Once the analysis completes, you will find the results in a newly created results/ directory.
This folder contains:

Phylogenomic Tree:

The output of the phylogenomic analysis in newick format was visualized in iTOL.
You can observe that the genomes labeled as "INISA" form a distinct clade from the other subspecies. Bootstrap values, based on 1,000 resamplings performed by FastTree, provide support for these clades.

ANI Results:

The heatmap, illustrating the results of the Average Nucleotide Identity (ANI) analysis, was created in R using the matrix generated by pyANI. Refer to pyANI for more information.
You will have three different files with different color palettes in the folder. An important feature implemented in this pipeline is that the FASTA files for the downloaded genomes include both the taxonomy and the accession number in their filenames! This is extremely useful for downstream analysis, but please note that some manual editing may still be required for certain names, as the process isn't entirely perfect (though we did our best :c).
The analysis will conclude with a message notifying you that your phylogenomic plots and ANI results are ready, along with a report of the total time taken for the process.

Logs Folder

The logs folder contains log files generated during the execution of the GenFlow pipeline.
These files are crucial for troubleshooting and understanding the workflow's performance. To view details about the number of core genes used in the analysis, please check the core.log file.

cat logs/core.log

INFO
===============================================
Your filters resulted in 3222 gene clusters that contain a total of 41886 genes.
for downstream analyses. Just so you know.

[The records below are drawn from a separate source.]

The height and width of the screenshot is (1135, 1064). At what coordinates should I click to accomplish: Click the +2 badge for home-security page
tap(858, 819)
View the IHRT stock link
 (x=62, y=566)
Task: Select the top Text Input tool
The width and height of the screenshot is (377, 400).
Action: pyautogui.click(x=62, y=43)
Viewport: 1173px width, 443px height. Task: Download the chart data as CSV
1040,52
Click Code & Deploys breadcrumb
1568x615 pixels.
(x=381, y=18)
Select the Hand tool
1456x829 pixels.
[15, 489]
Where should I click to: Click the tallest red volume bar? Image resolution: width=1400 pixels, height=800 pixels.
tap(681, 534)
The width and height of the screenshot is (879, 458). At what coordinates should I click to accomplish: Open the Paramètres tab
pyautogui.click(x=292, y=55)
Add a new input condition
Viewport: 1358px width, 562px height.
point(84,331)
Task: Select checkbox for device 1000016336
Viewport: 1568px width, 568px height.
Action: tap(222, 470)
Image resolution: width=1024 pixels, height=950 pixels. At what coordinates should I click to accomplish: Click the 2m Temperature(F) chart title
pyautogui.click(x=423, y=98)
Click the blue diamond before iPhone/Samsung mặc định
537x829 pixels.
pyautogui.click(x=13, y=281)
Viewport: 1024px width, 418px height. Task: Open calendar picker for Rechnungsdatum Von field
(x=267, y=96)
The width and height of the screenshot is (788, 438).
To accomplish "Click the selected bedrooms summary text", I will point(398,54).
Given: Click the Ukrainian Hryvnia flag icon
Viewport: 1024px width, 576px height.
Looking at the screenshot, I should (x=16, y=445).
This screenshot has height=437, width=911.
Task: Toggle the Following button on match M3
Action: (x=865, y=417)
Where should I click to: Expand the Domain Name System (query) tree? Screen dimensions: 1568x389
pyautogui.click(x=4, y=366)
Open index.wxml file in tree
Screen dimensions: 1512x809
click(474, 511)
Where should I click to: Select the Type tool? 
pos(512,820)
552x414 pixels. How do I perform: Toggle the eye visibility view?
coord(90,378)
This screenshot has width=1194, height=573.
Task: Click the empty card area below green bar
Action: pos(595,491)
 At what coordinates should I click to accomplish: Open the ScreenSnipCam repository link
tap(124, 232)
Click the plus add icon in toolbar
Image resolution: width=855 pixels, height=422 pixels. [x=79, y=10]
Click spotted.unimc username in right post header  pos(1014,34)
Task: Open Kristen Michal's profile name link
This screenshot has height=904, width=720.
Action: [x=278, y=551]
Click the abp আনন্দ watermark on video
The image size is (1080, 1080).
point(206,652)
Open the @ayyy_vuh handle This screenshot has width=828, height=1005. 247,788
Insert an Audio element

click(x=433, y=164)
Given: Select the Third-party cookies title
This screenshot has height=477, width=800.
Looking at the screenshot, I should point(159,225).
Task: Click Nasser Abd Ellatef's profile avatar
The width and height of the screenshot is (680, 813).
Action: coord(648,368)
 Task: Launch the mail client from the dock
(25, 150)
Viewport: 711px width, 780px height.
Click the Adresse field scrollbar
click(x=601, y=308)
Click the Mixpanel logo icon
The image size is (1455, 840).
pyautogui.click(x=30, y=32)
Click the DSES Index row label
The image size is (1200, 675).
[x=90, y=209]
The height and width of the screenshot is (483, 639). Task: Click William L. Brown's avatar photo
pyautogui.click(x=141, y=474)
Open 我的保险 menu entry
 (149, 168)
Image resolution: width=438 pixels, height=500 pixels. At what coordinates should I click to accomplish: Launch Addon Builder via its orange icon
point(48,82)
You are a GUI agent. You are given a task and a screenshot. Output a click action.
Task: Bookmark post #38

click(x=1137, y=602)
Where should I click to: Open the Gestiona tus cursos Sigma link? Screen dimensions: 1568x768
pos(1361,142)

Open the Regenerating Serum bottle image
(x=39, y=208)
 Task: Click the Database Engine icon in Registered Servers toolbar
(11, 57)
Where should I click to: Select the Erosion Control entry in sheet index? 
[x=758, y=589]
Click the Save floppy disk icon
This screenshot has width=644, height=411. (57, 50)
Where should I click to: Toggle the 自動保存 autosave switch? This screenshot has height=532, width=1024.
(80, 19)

In this example, we selected a total of 3,222 genes based on predefined parameters. This large number is due to the analysis being conducted on only 13 genomes, 11 from the same species and two from a closely related species. Thi results in most genes being highly conserved.
Other log files document various steps of the process and can provide insights into any issues encountered during execution.

Citation

If you use GenFlow in your research, please consider citing the following tools:

• Anvi’o: Eren, A. M., et al. (2015). Anvi'o: An advanced analysis and visualization platform for 'omics data. PeerJ, 3, e1319. https://doi.org/10.7717/peerj.1319

• MAFFT: Katoh, K., & Standley, D. M. (2013). MAFFT multiple sequence alignment software version 7: improvements in performance and usability. Molecular Biology and Evolution, 30(4), 772–780. https://doi.org/10.1093/molbev/mst010

• FastTree: Price, M. N., Dehal, P. S., & Arkin, A. P. (2010). FastTree 2 – Approximately Maximum-Likelihood Trees for Large Alignments. PLoS ONE, 5(3), e9490. https://doi.org/10.1371/journal.pone.0009490

• NCBI EDirect: Kans, J. (2013). Entrez Direct: E-utilities on the UNIX command line. In Entrez Programming Utilities Help (Internet). National Center for Biotechnology Information (US). https://www.ncbi.nlm.nih.gov/books/NBK179288/

• pyANI: Pritchard, L., Glover, R. H., Humphris, S., Elphinstone, J. G., & Toth, I. K. (2016). Genomics and taxonomy in diagnostics for food security: soft-rotting enterobacterial plant pathogens. Analytical Methods, 8, 12-24. https://doi.org/10.1039/C5AY02550H

• PRODIGAL: Hyatt, D., Chen, G.-L., Locascio, P. F., Land, M. L., Larimer, F. W., & Hauser, L. J. (2010). Prodigal: prokaryotic gene recognition and translation initiation site identification. BMC Bioinformatics, 11, 119. https://doi.org/10.1186/1471-2105-11-119

Acknowledgments

We acknowledge the use of OpenAI's ChatGPT for assistance in troubleshooting parts of the code.